Keeping Comorbidities in Mind
In conclusion, it is well-known that patients with psoriasis have many comorbidities, which can significantly affect their quality of life and physical health. If psoriatic arthritis remains undiagnosed for many years, patients may suffer from irreversible joint damage. Therefore, it is imperative to conduct a focused review of systems for both new and follow-up psoriasis patients. While the data are mixed, some evidence shows that psoriasis patients may have an increased risk of malignancies such as lymphoma, lung cancer, and NMSC.4 This further stresses the importance of a thorough physical exam and a focused review of systems for any psoriasis patient. There exists more convincing evidence that some psoriasis therapies increase the risk of malignancies.
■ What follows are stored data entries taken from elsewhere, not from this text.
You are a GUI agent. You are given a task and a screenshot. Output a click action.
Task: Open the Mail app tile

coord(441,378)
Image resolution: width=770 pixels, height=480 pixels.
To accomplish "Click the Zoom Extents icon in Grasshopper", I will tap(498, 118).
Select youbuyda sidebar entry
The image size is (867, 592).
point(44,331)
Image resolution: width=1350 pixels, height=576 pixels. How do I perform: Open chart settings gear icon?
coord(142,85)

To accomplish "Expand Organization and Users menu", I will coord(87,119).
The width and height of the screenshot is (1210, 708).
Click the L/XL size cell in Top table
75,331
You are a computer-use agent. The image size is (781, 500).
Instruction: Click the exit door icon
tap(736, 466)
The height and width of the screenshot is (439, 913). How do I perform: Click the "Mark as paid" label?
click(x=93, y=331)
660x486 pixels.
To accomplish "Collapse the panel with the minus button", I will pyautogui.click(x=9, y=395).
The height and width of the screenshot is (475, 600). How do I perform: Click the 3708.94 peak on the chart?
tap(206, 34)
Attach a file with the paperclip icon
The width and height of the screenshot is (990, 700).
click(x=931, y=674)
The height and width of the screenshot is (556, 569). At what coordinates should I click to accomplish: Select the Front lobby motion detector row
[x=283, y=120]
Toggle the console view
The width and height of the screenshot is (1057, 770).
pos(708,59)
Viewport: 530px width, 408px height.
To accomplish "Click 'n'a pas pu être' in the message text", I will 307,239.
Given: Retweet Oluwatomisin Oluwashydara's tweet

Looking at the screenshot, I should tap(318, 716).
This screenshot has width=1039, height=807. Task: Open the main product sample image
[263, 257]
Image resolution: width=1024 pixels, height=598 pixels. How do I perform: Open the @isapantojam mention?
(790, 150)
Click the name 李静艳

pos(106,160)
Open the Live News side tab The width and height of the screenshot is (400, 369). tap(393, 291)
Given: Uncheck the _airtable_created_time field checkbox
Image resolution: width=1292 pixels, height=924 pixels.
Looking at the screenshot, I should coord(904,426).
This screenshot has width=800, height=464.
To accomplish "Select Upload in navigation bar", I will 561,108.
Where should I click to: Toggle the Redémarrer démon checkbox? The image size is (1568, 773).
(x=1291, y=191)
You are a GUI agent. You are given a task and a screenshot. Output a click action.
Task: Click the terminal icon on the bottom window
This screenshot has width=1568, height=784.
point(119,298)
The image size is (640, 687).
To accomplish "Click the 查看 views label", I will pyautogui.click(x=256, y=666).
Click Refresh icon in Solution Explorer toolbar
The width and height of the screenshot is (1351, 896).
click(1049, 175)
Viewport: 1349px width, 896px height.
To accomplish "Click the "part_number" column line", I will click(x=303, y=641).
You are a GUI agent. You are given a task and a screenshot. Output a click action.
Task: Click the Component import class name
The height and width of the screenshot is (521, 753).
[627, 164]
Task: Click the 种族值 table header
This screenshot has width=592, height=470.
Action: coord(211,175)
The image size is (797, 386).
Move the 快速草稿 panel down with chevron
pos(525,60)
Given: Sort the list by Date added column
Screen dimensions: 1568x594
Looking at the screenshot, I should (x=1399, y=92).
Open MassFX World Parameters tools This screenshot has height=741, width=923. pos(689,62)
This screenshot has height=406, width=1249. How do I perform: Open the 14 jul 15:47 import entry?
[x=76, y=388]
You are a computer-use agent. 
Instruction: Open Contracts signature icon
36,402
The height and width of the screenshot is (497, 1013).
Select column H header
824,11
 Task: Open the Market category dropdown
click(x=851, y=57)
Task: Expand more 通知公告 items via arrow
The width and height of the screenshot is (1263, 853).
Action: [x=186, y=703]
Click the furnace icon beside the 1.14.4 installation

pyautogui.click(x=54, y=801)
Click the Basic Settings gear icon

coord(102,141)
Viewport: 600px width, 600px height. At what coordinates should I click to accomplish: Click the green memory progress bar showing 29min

Clinicians and patients should be aware of these associations so that more effective counseling and preventative measures can be discussed in the office, which will ultimately lead to an improvement in patient care. “Although this review article presents many hypotheses, such as psoriasis therapies [that] increase the risk of skin cancer (namely PUVA phototherapy and cyclosporine), the effects of chronic inflammation on the skin, and lifestyle factors in patients such as smoking, no particular mechanism is supported more than others. This was a good review of potential mechanisms but did not leave me with any new conclusions or present novel information that could add to our current knowledge base,” Bhutani concluded.
Nicholas Brownstone, MD, is a dermatology resident at Temple University Hospital in Philadelphia, Pennsylvania.